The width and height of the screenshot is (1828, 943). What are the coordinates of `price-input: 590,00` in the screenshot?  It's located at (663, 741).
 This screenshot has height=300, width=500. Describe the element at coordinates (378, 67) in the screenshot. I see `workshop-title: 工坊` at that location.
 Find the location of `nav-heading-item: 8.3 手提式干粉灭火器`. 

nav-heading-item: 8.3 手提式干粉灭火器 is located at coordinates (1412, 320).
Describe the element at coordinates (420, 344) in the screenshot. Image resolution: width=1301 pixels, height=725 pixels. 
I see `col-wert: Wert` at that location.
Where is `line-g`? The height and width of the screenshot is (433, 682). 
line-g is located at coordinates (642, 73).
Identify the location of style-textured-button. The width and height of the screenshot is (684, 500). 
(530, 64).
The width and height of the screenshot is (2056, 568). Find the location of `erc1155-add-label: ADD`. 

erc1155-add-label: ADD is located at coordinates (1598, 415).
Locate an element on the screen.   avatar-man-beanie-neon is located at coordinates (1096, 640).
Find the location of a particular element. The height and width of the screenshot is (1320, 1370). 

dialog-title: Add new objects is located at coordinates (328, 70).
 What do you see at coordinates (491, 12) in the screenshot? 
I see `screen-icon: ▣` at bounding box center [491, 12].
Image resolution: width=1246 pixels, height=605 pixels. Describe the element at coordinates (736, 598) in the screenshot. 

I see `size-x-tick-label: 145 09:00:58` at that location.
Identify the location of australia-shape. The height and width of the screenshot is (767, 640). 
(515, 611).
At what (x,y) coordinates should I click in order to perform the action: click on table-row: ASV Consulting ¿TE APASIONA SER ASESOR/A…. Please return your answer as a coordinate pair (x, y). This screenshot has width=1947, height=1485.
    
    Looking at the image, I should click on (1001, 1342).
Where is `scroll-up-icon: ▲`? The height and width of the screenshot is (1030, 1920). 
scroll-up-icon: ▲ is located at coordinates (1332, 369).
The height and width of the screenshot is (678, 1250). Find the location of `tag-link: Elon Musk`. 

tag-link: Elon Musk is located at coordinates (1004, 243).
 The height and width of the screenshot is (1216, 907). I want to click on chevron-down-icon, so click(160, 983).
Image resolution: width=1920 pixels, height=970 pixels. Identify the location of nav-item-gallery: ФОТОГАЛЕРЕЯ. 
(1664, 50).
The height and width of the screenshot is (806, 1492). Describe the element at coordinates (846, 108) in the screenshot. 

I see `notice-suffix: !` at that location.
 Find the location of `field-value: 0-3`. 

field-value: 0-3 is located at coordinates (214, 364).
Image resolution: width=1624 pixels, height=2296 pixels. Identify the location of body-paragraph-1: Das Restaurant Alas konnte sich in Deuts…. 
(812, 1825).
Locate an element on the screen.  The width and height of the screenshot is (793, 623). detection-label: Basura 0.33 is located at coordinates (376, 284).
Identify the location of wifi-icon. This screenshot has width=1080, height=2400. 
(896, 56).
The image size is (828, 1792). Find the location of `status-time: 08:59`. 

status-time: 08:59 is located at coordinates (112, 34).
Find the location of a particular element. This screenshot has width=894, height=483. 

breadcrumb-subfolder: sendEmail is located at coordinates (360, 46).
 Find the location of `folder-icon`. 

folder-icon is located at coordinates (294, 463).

+ + + +

WHAT YOU SHOULD DO
List each line of the data above in which the string "heading" appears.

SOLUTION
 Find the location of `nav-heading-item: 8.3 手提式干粉灭火器`. 
nav-heading-item: 8.3 手提式干粉灭火器 is located at coordinates (1412, 320).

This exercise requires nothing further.